> [THE RECORDS]:
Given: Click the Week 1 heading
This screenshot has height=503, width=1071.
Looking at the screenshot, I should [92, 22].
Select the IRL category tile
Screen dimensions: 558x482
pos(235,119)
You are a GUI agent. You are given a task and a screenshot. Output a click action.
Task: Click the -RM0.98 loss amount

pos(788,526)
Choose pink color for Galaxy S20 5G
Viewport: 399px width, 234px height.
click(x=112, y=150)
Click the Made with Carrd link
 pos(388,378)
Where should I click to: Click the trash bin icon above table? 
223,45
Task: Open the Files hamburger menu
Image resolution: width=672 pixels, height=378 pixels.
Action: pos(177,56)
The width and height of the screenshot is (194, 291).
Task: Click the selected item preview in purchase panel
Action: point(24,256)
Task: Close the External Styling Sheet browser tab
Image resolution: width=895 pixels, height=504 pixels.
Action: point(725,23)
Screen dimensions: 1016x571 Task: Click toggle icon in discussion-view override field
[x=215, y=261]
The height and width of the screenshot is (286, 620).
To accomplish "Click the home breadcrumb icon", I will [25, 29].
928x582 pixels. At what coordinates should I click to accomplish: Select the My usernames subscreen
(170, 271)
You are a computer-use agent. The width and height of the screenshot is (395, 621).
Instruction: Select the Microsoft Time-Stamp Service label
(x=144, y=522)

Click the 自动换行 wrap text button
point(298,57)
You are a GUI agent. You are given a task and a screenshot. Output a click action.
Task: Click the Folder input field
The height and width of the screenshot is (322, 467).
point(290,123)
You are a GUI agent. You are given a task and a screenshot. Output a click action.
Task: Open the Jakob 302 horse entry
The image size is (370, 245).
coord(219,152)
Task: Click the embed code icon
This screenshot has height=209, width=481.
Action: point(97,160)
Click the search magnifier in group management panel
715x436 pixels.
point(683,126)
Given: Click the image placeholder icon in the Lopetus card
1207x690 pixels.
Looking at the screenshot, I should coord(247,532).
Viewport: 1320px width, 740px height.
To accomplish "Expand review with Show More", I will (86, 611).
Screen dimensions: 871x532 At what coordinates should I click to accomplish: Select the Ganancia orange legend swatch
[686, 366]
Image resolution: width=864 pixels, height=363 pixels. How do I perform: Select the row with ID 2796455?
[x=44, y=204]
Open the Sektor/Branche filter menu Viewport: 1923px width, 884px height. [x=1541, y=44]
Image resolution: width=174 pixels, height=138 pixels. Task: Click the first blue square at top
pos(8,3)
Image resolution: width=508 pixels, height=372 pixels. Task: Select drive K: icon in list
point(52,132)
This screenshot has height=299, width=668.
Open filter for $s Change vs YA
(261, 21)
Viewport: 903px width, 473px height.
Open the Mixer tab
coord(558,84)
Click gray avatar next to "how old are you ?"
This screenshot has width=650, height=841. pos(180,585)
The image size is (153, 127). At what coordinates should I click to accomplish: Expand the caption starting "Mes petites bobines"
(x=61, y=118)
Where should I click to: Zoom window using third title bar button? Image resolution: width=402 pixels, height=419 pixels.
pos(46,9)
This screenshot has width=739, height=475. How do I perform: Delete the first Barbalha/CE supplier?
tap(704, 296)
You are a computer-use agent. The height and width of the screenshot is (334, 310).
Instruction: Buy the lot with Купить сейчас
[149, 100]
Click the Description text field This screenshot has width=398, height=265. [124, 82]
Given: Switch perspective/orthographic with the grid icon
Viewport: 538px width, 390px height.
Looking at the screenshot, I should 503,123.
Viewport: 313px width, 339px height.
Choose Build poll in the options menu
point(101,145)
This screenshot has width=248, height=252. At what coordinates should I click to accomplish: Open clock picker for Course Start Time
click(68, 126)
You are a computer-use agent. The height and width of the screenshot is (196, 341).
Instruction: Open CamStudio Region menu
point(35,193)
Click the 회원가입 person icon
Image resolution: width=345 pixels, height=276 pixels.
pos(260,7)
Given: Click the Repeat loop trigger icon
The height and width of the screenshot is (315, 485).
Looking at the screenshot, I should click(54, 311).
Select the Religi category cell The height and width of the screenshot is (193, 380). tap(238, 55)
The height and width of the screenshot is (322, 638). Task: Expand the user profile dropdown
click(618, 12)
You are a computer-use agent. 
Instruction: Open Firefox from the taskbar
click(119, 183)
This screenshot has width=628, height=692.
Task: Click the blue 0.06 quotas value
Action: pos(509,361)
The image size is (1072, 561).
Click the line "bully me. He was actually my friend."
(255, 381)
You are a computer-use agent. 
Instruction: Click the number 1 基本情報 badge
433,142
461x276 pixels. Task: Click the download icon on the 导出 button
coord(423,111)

> [DIRECTIONS FOR THIS TASK]:
The data above is to be restated line for line, word for word.

> [ANSWER TO THE PROBLEM]:
Given: Click the Week 1 heading
This screenshot has height=503, width=1071.
Looking at the screenshot, I should [92, 22].
Select the IRL category tile
Screen dimensions: 558x482
pos(235,119)
You are a GUI agent. You are given a task and a screenshot. Output a click action.
Task: Click the -RM0.98 loss amount

pos(788,526)
Choose pink color for Galaxy S20 5G
Viewport: 399px width, 234px height.
click(x=112, y=150)
Click the Made with Carrd link
 pos(388,378)
Where should I click to: Click the trash bin icon above table? 
223,45
Task: Open the Files hamburger menu
Image resolution: width=672 pixels, height=378 pixels.
Action: pos(177,56)
The width and height of the screenshot is (194, 291).
Task: Click the selected item preview in purchase panel
Action: point(24,256)
Task: Close the External Styling Sheet browser tab
Image resolution: width=895 pixels, height=504 pixels.
Action: point(725,23)
Screen dimensions: 1016x571 Task: Click toggle icon in discussion-view override field
[x=215, y=261]
The height and width of the screenshot is (286, 620).
To accomplish "Click the home breadcrumb icon", I will [25, 29].
928x582 pixels. At what coordinates should I click to accomplish: Select the My usernames subscreen
(170, 271)
You are a computer-use agent. The width and height of the screenshot is (395, 621).
Instruction: Select the Microsoft Time-Stamp Service label
(x=144, y=522)

Click the 自动换行 wrap text button
point(298,57)
You are a GUI agent. You are given a task and a screenshot. Output a click action.
Task: Click the Folder input field
The height and width of the screenshot is (322, 467).
point(290,123)
You are a GUI agent. You are given a task and a screenshot. Output a click action.
Task: Open the Jakob 302 horse entry
The image size is (370, 245).
coord(219,152)
Task: Click the embed code icon
This screenshot has height=209, width=481.
Action: point(97,160)
Click the search magnifier in group management panel
715x436 pixels.
point(683,126)
Given: Click the image placeholder icon in the Lopetus card
1207x690 pixels.
Looking at the screenshot, I should coord(247,532).
Viewport: 1320px width, 740px height.
To accomplish "Expand review with Show More", I will (86, 611).
Screen dimensions: 871x532 At what coordinates should I click to accomplish: Select the Ganancia orange legend swatch
[686, 366]
Image resolution: width=864 pixels, height=363 pixels. How do I perform: Select the row with ID 2796455?
[x=44, y=204]
Open the Sektor/Branche filter menu Viewport: 1923px width, 884px height. [x=1541, y=44]
Image resolution: width=174 pixels, height=138 pixels. Task: Click the first blue square at top
pos(8,3)
Image resolution: width=508 pixels, height=372 pixels. Task: Select drive K: icon in list
point(52,132)
This screenshot has height=299, width=668.
Open filter for $s Change vs YA
(261, 21)
Viewport: 903px width, 473px height.
Open the Mixer tab
coord(558,84)
Click gray avatar next to "how old are you ?"
This screenshot has width=650, height=841. pos(180,585)
The image size is (153, 127). At what coordinates should I click to accomplish: Expand the caption starting "Mes petites bobines"
(x=61, y=118)
Where should I click to: Zoom window using third title bar button? Image resolution: width=402 pixels, height=419 pixels.
pos(46,9)
This screenshot has width=739, height=475. How do I perform: Delete the first Barbalha/CE supplier?
tap(704, 296)
You are a computer-use agent. The height and width of the screenshot is (334, 310).
Instruction: Buy the lot with Купить сейчас
[149, 100]
Click the Description text field This screenshot has width=398, height=265. [124, 82]
Given: Switch perspective/orthographic with the grid icon
Viewport: 538px width, 390px height.
Looking at the screenshot, I should 503,123.
Viewport: 313px width, 339px height.
Choose Build poll in the options menu
point(101,145)
This screenshot has width=248, height=252. At what coordinates should I click to accomplish: Open clock picker for Course Start Time
click(68, 126)
You are a computer-use agent. The height and width of the screenshot is (196, 341).
Instruction: Open CamStudio Region menu
point(35,193)
Click the 회원가입 person icon
Image resolution: width=345 pixels, height=276 pixels.
pos(260,7)
Given: Click the Repeat loop trigger icon
The height and width of the screenshot is (315, 485).
Looking at the screenshot, I should click(54, 311).
Select the Religi category cell The height and width of the screenshot is (193, 380). tap(238, 55)
The height and width of the screenshot is (322, 638). Task: Expand the user profile dropdown
click(618, 12)
You are a computer-use agent. 
Instruction: Open Firefox from the taskbar
click(119, 183)
This screenshot has width=628, height=692.
Task: Click the blue 0.06 quotas value
Action: pos(509,361)
The image size is (1072, 561).
Click the line "bully me. He was actually my friend."
(255, 381)
You are a computer-use agent. 
Instruction: Click the number 1 基本情報 badge
433,142
461x276 pixels. Task: Click the download icon on the 导出 button
coord(423,111)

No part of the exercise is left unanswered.